Rat GMCSF-NAg TTV (Figure 2A), the murine GMCSF-PLP (Figure 7A, B), and GMCSF-MOG (Figure 7C, D) exhibited enhanced antigen presentation compared to the respective NAg. Due to the full cross-species reactivity of GM-CSF, murine GMCSF-MOG was targeted to both rat (Figure 2B) and murine APC (Figure 7C, D) to mediate enhanced antigen presentation to rat and mouse MOG-specific T cells. These data reveal that the NAg domain is efficiently targeted, processed, and presented to T cell clones specific for the respective NAg. An important question was whether covalent linkage of the GM-CSF and NAg domains that was required for antigen targeting and enhanced presentation of NAg by DC was also required for tolerogenic activity in vivo.

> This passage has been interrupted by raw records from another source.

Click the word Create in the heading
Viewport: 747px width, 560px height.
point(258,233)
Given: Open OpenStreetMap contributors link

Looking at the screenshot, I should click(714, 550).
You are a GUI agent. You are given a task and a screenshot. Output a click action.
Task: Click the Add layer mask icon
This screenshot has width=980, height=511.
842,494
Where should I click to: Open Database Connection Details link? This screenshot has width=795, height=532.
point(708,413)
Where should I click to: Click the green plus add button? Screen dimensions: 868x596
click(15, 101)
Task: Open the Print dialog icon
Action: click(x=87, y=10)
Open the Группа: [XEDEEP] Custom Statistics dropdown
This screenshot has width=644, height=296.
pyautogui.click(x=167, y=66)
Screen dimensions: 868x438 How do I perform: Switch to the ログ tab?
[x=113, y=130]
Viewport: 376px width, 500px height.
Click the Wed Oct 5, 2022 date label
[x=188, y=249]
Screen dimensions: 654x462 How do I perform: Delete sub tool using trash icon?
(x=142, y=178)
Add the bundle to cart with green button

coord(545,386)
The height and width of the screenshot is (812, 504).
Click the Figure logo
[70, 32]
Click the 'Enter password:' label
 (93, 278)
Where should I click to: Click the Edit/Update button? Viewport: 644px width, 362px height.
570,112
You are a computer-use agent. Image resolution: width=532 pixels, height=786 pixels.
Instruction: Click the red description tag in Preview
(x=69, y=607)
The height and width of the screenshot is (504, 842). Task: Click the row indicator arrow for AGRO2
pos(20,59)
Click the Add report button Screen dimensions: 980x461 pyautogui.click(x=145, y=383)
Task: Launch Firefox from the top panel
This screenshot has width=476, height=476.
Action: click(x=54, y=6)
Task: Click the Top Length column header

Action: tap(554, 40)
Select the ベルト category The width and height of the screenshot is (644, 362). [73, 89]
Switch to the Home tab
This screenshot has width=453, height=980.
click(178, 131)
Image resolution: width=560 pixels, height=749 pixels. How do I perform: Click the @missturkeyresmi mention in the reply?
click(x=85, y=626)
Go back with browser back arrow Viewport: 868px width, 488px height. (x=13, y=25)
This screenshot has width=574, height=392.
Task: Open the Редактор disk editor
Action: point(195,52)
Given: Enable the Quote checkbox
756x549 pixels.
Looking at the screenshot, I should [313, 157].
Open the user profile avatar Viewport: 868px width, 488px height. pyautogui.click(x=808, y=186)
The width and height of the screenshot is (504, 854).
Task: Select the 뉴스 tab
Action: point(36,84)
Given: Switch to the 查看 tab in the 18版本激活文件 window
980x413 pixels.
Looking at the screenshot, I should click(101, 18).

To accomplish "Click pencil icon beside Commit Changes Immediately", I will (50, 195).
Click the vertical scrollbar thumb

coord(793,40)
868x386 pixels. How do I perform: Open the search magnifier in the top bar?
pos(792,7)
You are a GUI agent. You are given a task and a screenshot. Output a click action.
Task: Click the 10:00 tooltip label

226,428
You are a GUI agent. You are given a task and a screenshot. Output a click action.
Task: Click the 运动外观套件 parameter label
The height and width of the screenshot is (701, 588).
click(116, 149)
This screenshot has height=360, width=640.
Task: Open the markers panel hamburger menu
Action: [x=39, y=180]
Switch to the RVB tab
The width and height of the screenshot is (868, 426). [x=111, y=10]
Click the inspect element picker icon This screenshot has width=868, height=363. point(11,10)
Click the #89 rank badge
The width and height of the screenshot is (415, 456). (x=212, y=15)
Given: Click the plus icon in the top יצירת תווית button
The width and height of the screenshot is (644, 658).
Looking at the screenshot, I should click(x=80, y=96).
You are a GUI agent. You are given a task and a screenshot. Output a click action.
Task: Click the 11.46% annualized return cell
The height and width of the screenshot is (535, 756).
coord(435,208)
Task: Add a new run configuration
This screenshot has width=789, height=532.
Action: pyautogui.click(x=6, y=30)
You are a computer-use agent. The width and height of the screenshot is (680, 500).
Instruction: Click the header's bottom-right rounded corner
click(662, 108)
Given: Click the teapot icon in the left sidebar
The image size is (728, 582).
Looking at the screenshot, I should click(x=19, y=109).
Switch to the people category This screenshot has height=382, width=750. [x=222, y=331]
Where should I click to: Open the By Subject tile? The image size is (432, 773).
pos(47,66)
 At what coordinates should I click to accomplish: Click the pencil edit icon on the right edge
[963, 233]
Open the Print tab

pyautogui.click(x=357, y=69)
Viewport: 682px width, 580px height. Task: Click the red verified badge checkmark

In Lewis rats, physical linkage of the GM-CSF and NAg domains was needed for prevention and therapy of EAE . To assess this question for murine TTV, we focused on the C57BL/6 model of EAE. As shown in Table 2 and Figure 4, tolerogenic activity of GMCSF-MOG was entirely contingent upon the covalent linkage of GM-CSF and MOG35-55 because administration of the two agents as an equimolar mixture of separate molecules did not suppress disease. Pre-treatment with either GM-CSF alone or NAg alone also did not affect EAE. The requirement for physical linkage of the GM-CSF and NAg domains for tolerogenic activity in vivo provided evidence that a mechanism of antigen targeting was required for inhibition of EAE.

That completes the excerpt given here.